Upper deckies are nicotine pouches placed between your upper lip and gum. The term is slang that blew up on TikTok in late 2022, when a user named @cheddy222 posted a sing-song video riffing on phrases like “upper decky and lip pillows, ferda.” The word “ferda,” short for “for the boys,” comes from the Canadian comedy show Letterkenny, and the whole video leaned into frat-and-hockey culture humor. The name stuck, and now “upper decky” is widely used to describe the act of tucking a nicotine pouch into your upper lip.
Why “Upper Decky” and Not Just Nicotine Pouch
The slang is really about placement. “Upper deck” refers to the upper lip, and a “lip pillow” is a nickname for the pouch itself because of its soft, cushion-like feel against the gum. Whether someone uses ZYN, VELO, On!, or any other brand, calling it an upper decky just means they’re parking it up top. The terminology has nothing to do with a specific product.
What’s Actually Inside a Nicotine Pouch
Unlike traditional chewing tobacco or snus, nicotine pouches contain no tobacco leaf. The pouch is filled with plant-based fibers (microcrystalline cellulose), pH adjusters like sodium carbonate and sodium bicarbonate, sweeteners, flavorings, and a pharmaceutical-grade nicotine salt. The nicotine is either extracted from tobacco plants and then purified, or synthesized in a lab. Either way, it meets pharmaceutical purity standards, which means it’s free of the natural impurities and plant toxins found in actual tobacco leaf.
Most popular brands come in strengths of 3 mg or 6 mg per pouch, though some products on the market go much higher, up to 20 or even 30 mg.
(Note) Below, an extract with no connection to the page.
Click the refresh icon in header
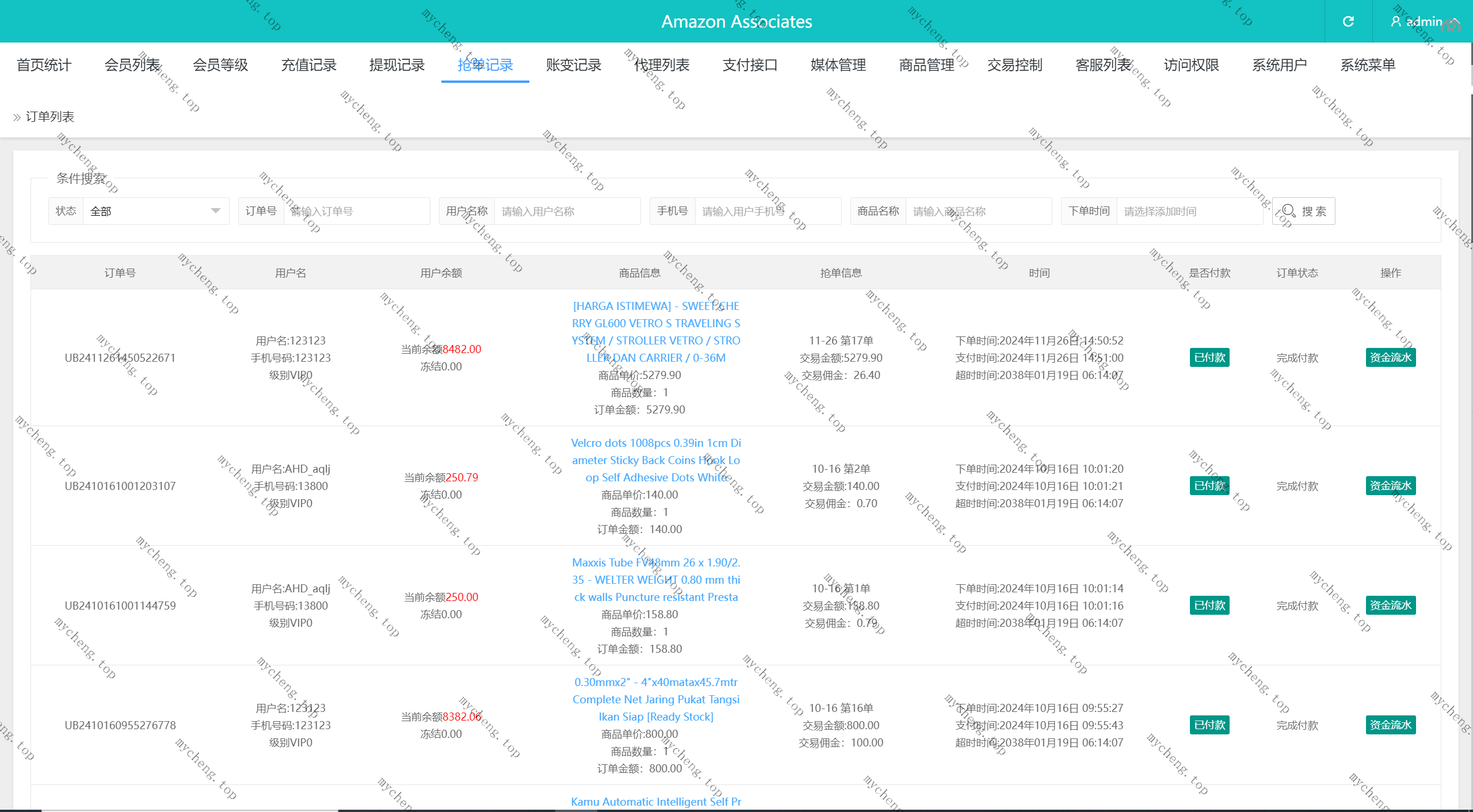Screen dimensions: 1473x812 1348,21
How Nicotine Pouches Differ From Snus
Snus is a traditional Scandinavian product that contains ground, pasteurized tobacco mixed with water, salt, and flavorings. You use it the same way: tuck it under the upper lip. But the chemical profiles are very different. When researchers tested nicotine pouches like ZYN for 43 potentially harmful compounds, 38 of them were undetectable. That included all tested nitrosamines and polycyclic aromatic hydrocarbons, two categories of chemicals strongly linked to cancer. Snus, by comparison, contained 19 of those 43 compounds, including five different nitrosamines.
This doesn’t make nicotine pouches harmless, but it does explain why they’re marketed as a cleaner alternative to smokeless tobacco.
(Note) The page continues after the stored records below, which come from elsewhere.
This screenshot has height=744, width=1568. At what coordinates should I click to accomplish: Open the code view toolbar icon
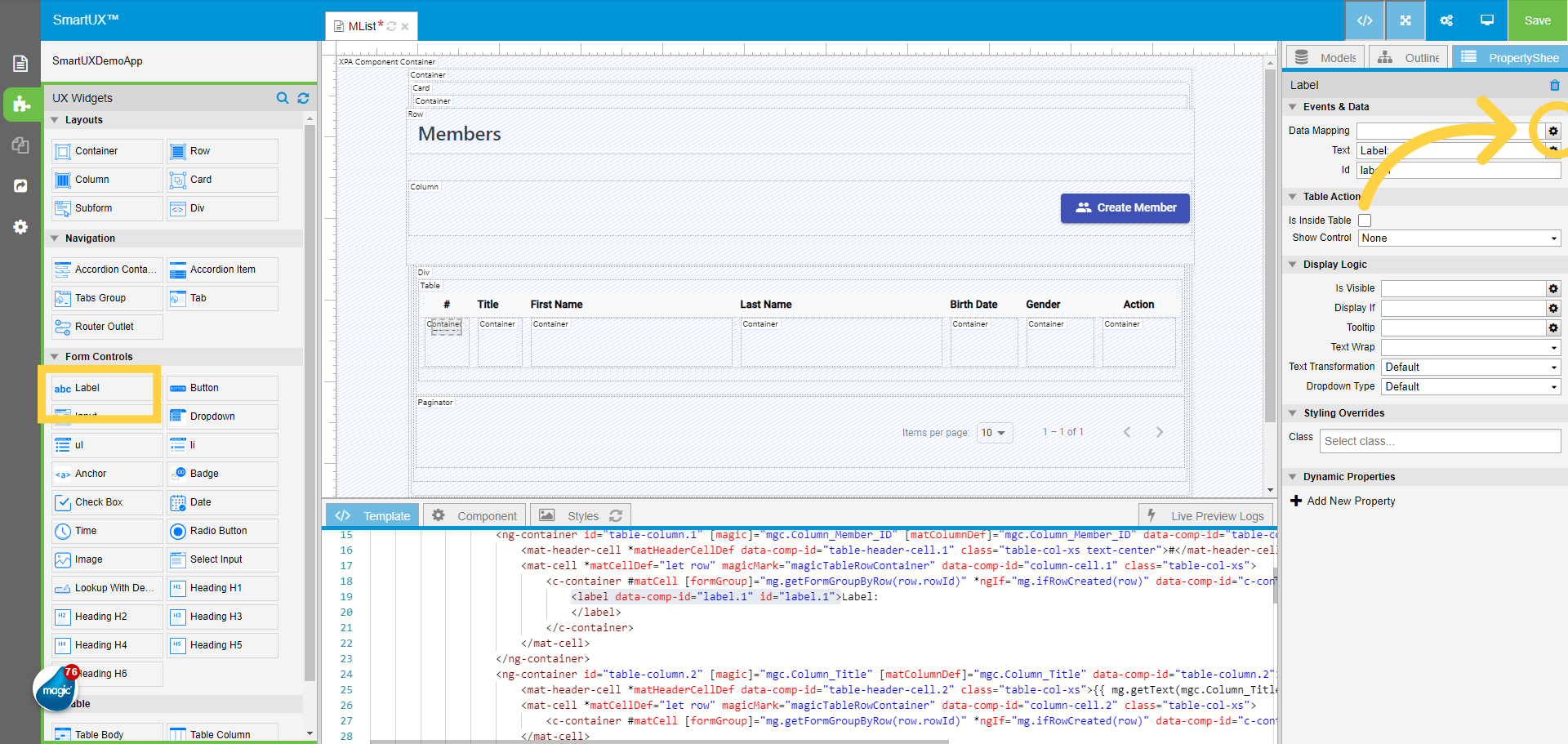[x=1365, y=20]
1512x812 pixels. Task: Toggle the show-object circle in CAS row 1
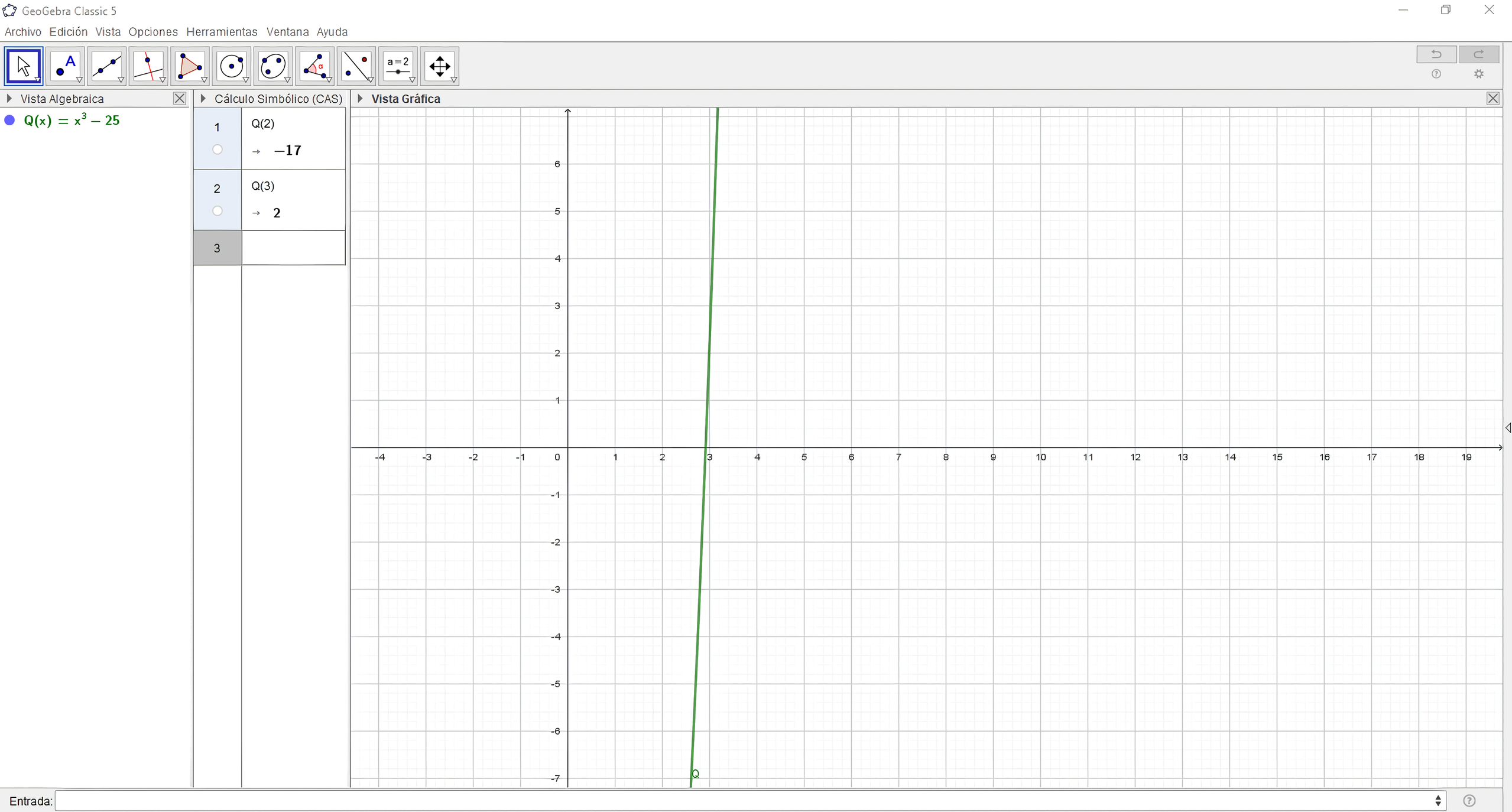(x=218, y=150)
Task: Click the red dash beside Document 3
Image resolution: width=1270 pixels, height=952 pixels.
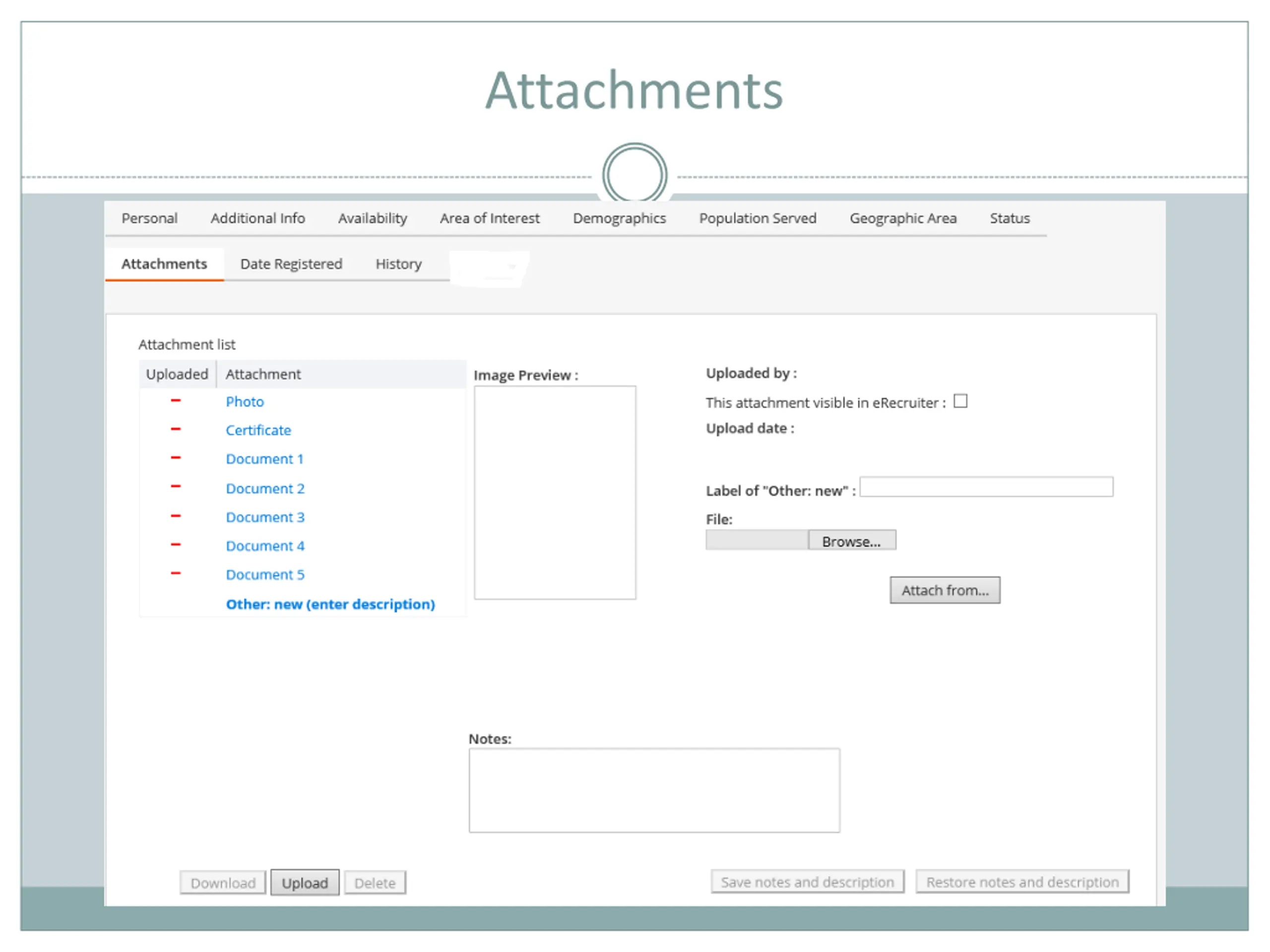Action: [x=176, y=517]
What Nicotine Pouches Do to Your Body
Nicotine activates your body’s fight-or-flight system, triggering the release of adrenaline and noradrenaline. The immediate result is a bump in heart rate, blood pressure, and arterial stiffness. Studies show these effects are dose-dependent: a 3 or 4 mg pouch produces a mild response comparable to a nicotine lozenge, while a 20 or 30 mg pouch can deliver nicotine as fast as smoking a cigarette and push blood levels even higher than a single cigarette would.
That speed of delivery matters for addiction. High-dose pouches get nicotine into your bloodstream rapidly enough that the dependence potential is similar to cigarettes. Low-dose pouches carry less risk on that front, but nicotine in any form is habit-forming.
Oral Health Effects
Because the pouch sits directly against your gum tissue, repeated use in the same spot can cause localized damage. Clinical case reports have documented gum recession and white patches (leukoplakia) at the exact sites where young, otherwise healthy men habitually placed their pouches. In one case, a 22-year-old who used pouches daily for 11 months at his upper canine area developed both gum recession and leukoplakia. A 25-year-old with 18 months of daily use showed recession in his upper premolar and canine region.
The likely mechanism is a combination of mechanical pressure from the pouch pressing against tissue and chemical irritation from the pouch contents. Neither case showed widespread gum disease, just damage isolated to the placement site. Rotating where you place the pouch may reduce this risk, though no long-term studies have confirmed that yet.
Who’s Using Them
Nicotine pouch use has been climbing steadily, especially among young people. Among U.S. high school students, usage more than doubled from 1.1% in 2021 to 2.4% in 2024. The broader user base skews toward younger and middle-aged men, people who identify as white, people who already use other tobacco products, and those with lower education and incomes.
Several factors are driving growth. The “tobacco-free” label creates a perception of reduced harm. A wide variety of flavors makes the products appealing to new users. And because many states don’t tax nicotine pouches the same way they tax cigarettes or smokeless tobacco, pouches are often cheaper than other nicotine products.
Regulatory Status in the U.S.
Nicotine pouches occupy a legally complicated space. In April 2022, Congress gave the FDA authority to regulate any tobacco product containing nicotine from any source, including synthetic nicotine. Under that law, nicotine pouch manufacturers must submit a premarket application and receive FDA authorization before legally selling their products. As of now, no synthetic nicotine products have received that authorization. The FDA can issue warning letters, civil penalties, seizures, or injunctions against companies that sell without approval, though enforcement has been inconsistent as the market has expanded rapidly.